- **INSTRUCTIONS TO FOLLOW**: Show all the lines in the data below that include the word "resolution".

Segment Start: DATA EXCERPTS

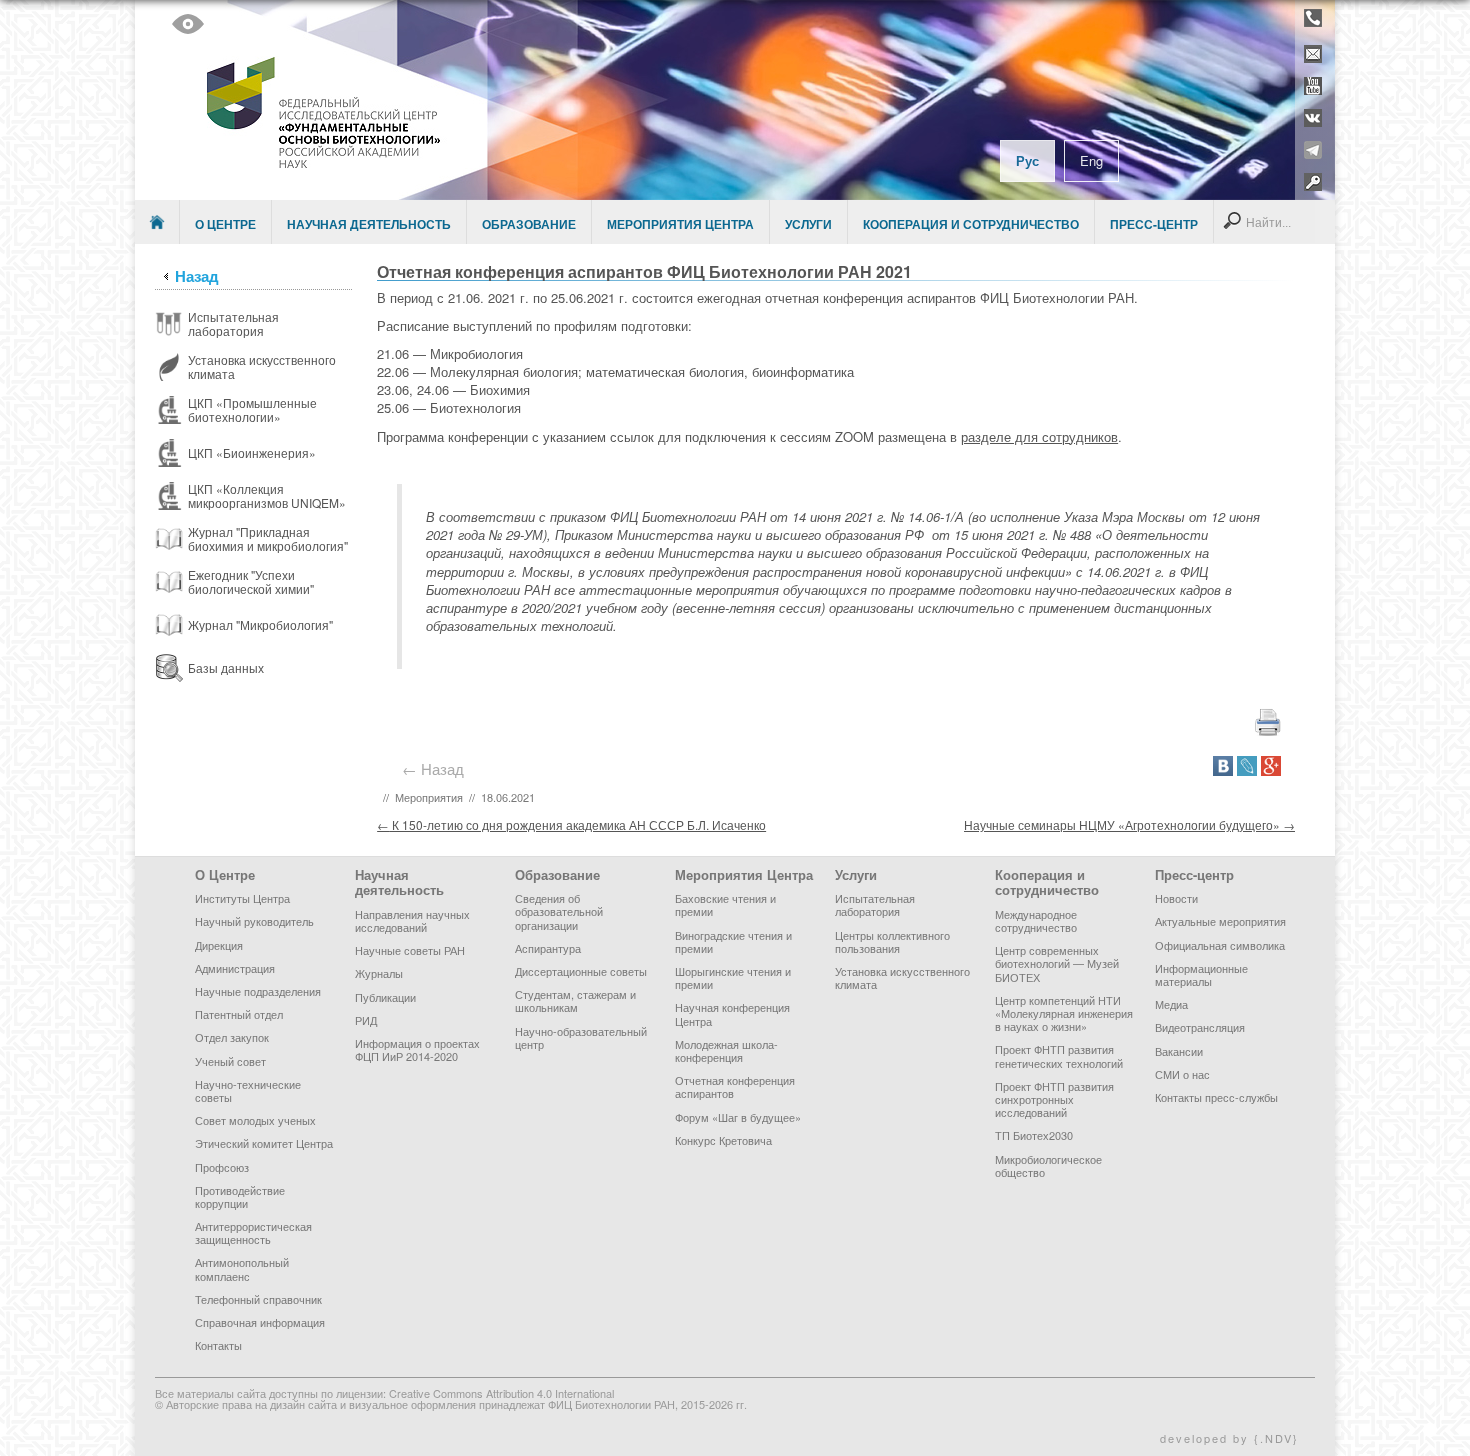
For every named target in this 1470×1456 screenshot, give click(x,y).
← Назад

Segment End: DATA EXCERPTS
Segment Start: DATA EXCERPTS

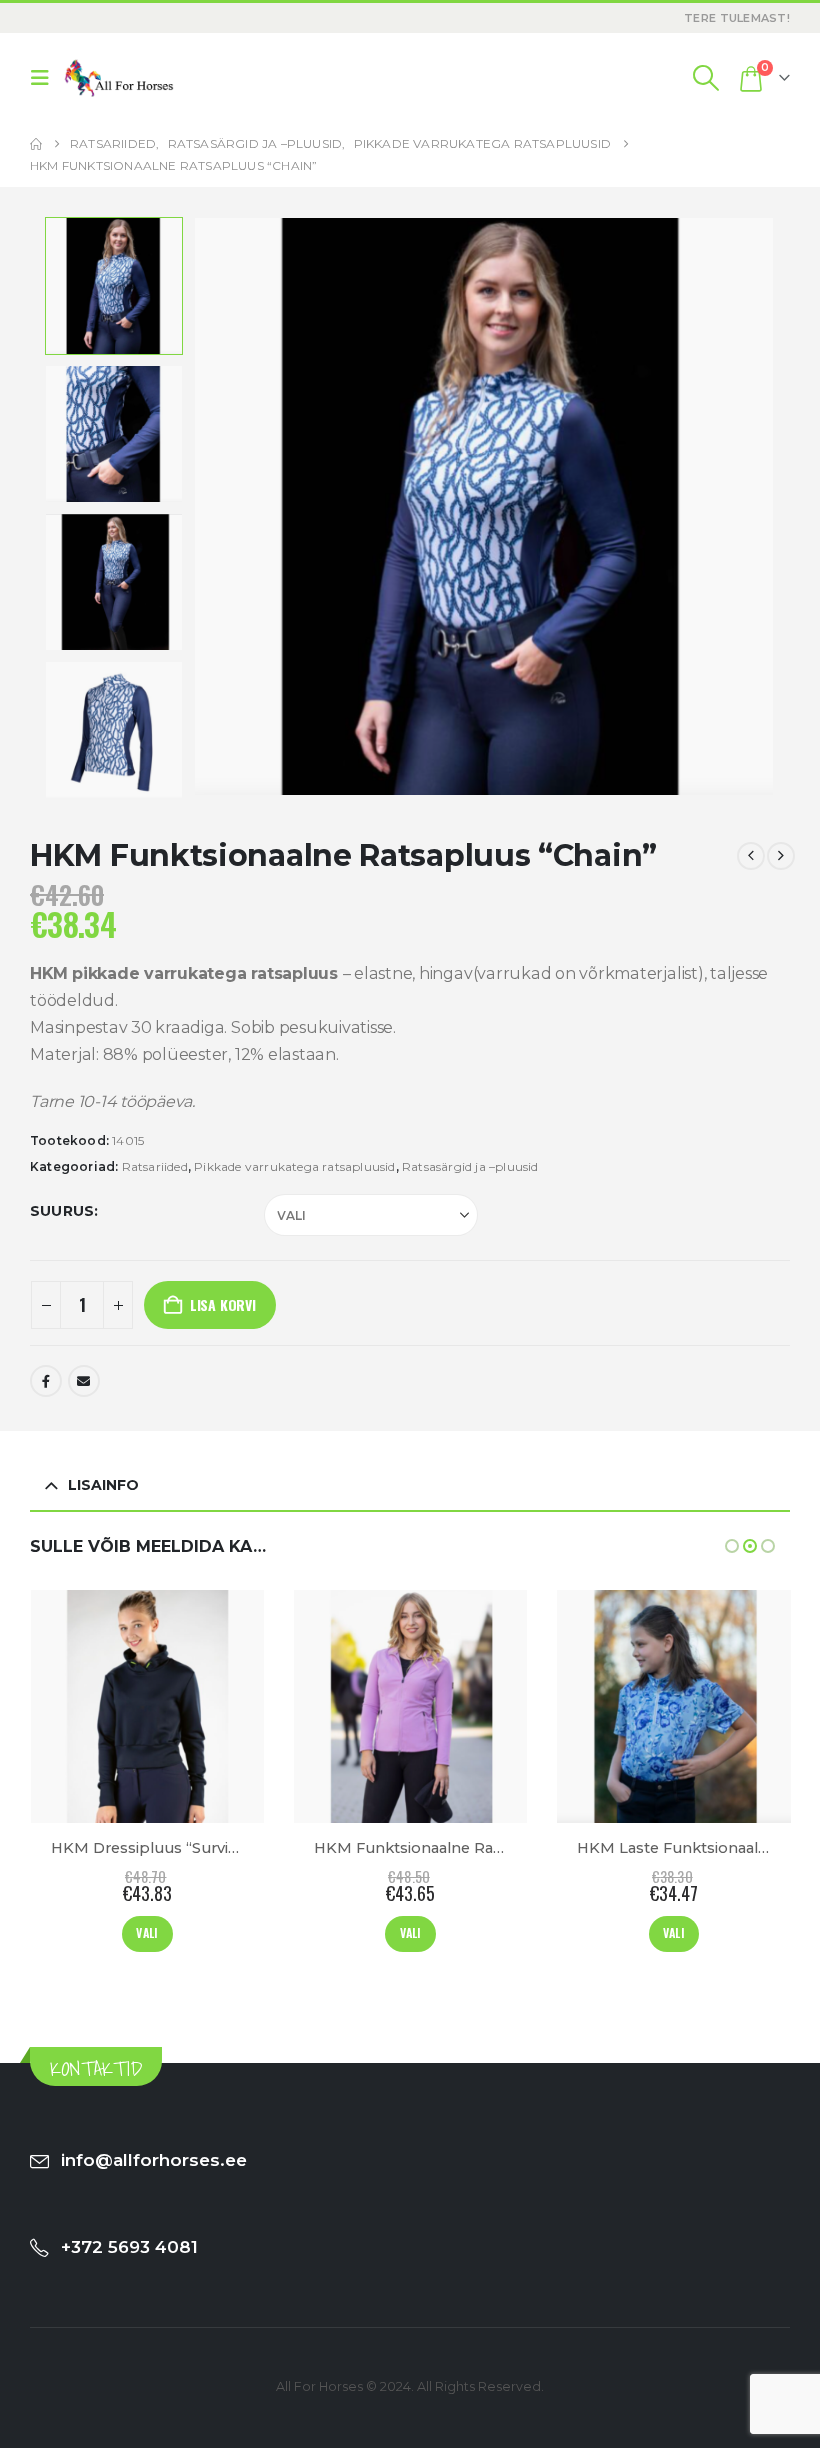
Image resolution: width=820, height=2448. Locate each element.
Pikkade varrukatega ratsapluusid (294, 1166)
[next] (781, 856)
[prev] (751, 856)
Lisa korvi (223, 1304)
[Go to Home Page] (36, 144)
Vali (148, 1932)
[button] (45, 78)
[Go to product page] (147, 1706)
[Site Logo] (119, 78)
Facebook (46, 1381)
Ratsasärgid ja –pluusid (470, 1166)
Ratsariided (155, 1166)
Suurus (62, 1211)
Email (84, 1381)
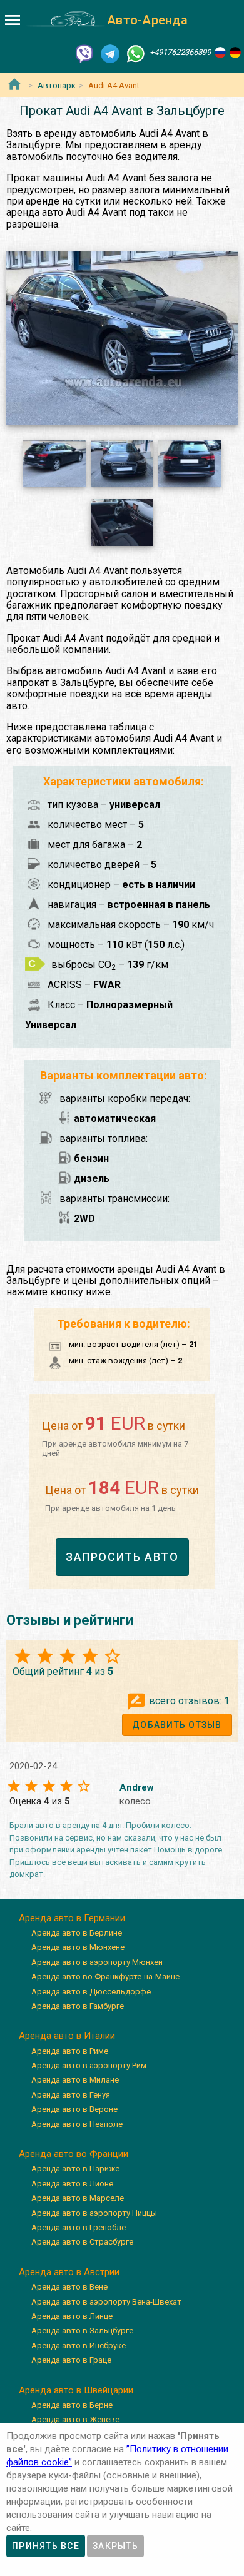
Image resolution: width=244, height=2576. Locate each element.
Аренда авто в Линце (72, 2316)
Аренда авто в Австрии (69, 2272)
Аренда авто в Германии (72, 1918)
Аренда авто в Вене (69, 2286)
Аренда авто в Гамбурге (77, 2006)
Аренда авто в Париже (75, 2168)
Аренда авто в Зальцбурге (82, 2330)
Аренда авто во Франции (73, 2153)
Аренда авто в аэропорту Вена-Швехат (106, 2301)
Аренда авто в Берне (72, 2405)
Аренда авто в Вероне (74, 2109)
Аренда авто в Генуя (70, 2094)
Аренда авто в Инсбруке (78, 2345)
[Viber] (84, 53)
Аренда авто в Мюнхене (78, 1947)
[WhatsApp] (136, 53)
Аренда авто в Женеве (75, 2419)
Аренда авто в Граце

Segment End: DATA EXCERPTS

- **TASK RESPONSE**:
Image resolution: width=820, height=2448. Locate each element.
Image resolution: width=244, height=2576. Locate each element.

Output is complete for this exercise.